The changes to rate limits in codex cli are a little frustrating. Hit me a little hard yesterday, hit the 5hr rate limit in 10 minutes before I figured out what was happening. That got me thinking: what do these limits actually cost compared to straight token-based access?
I ran a simple test this morning reviewing several ~20K specs on gpt-5.4 medium fast. After just five prompts the 5h quota dropped from 100% to 79% — 4.2% consumed per review of a 20k document.
Started off here:
5h limit: [████████████████████] 100% left (resets 10:57)
Representative prompt:
review docs/working-notes/investigations/injest_signal_catalog.md
generated a signal catalog for the current injest dags.
am looking to build v2 of the validator based on a similar architecture to the one we
described for ADS.
After the 5th prompt:
5h limit: [████████████████░░░░] 79% left (resets 10:57)
To see what was really happening under the hood, I benchmarked the exact same prompt + document against a local LLM (Codestral). The numbers came back clean:
slot print_timing: id 0 | task 1193 |
prompt eval time = 1614.52 ms / 742 tokens ( 2.18 ms per token, 459.58 tokens per second)
eval time = 1822.04 ms / 31 tokens ( 58.78 ms per token, 17.01 tokens per second)
total time = 3436.55 ms / 773 tokens
slot release: id 0 | task 1193 | stop processing: n_tokens = 786, truncated = 0
To make this easier to understand, for this single LLM call, the 20K spec was tokenized down to just 742 input tokens under it’s tokenizer.
- 742 input tokens (prompt eval)
- 31 output tokens (generation)
- Total: 773 tokens processed
Even though Codex CLI is agentic and uses more tokens than a single-pass call, burning 4.2% of the 5h quota on a 20K document review feels excessive.
On the published GPT-5.4 API pricing, that exact single-pass review would cost roughly $0.0023 (0.23 cents).
I’m currently on OpenAI’s Business plan at $20 per seat per month ($80 total for our four seats).
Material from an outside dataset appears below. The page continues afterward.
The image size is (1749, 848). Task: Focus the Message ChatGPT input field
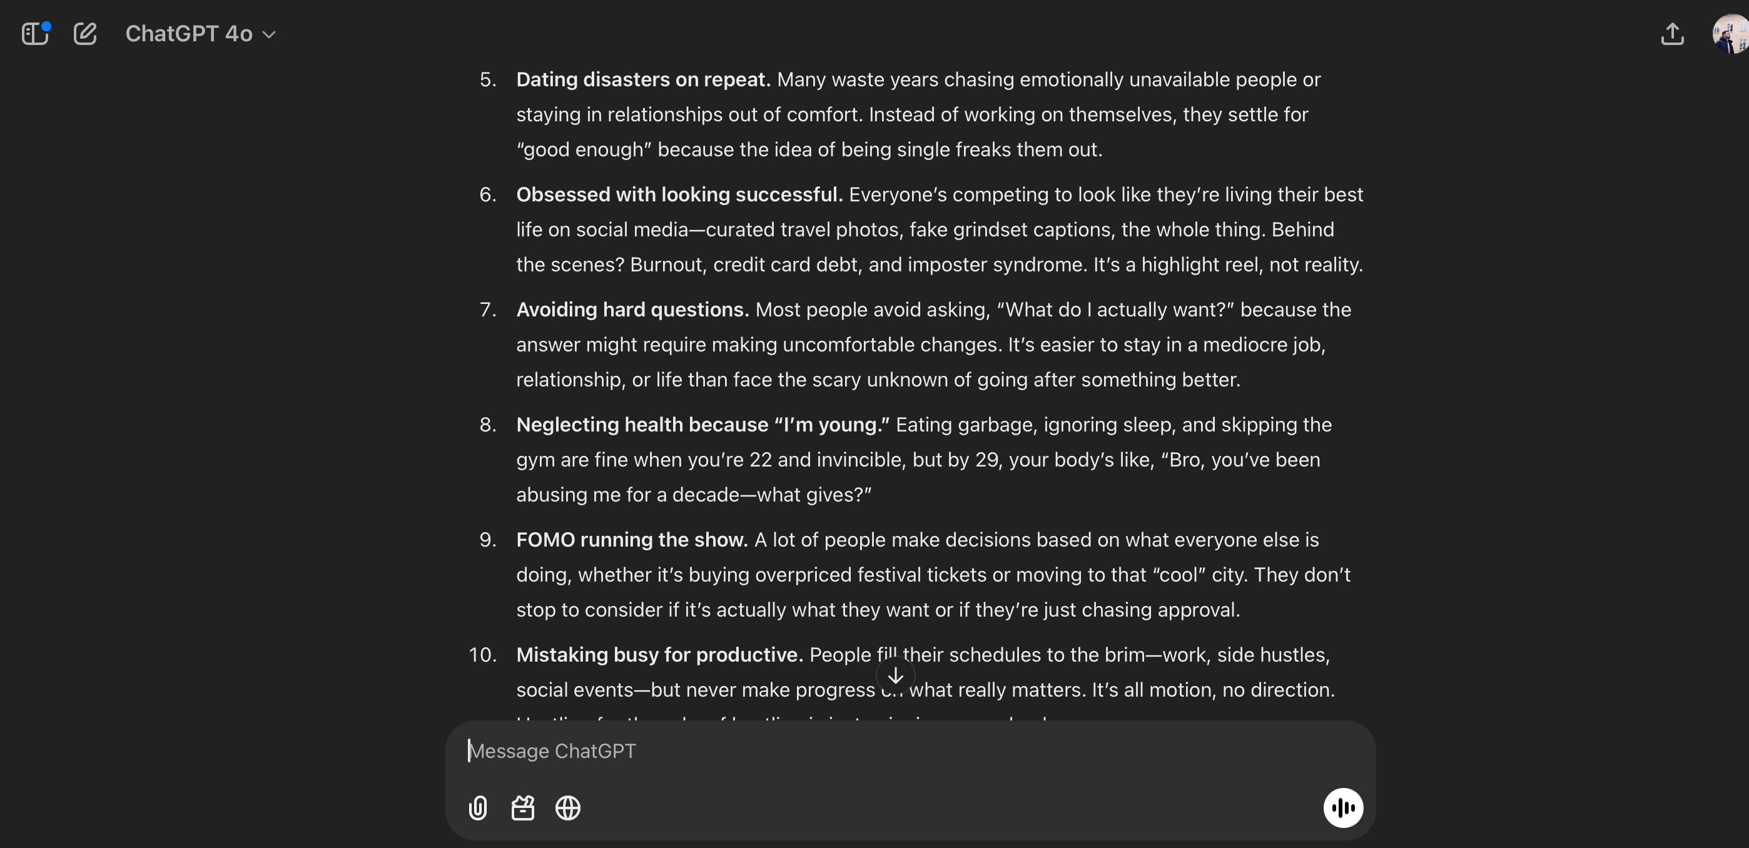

While there are no extra per-token charges, the 5-hour limit makes it far more expensive in practice than it looks. At my observed rate I can only complete about 23–24 of these reviews before hitting the wall in any 5-hour window, well short of a full workday.
Using the 773-token benchmark as a conservative baseline, that works out to an effective rate of about $31 per million tokens on the Business plan - more than 12× OpenAI’s $2.50 per million input token price on the token-based API. The real multiplier is almost certainly higher because the full agentic workflow (planning, file reads, verification loops) consumes significantly more tokens than this benchmark shows.
Bottom line: for this kind of daily volume the token-based plan is dramatically cheaper and has zero rate limits. The subscription feels like a bad deal once you do the math. Kicking myself for paying for the seats 2 years in advance. Feels like I’m the victim of a bait and switch.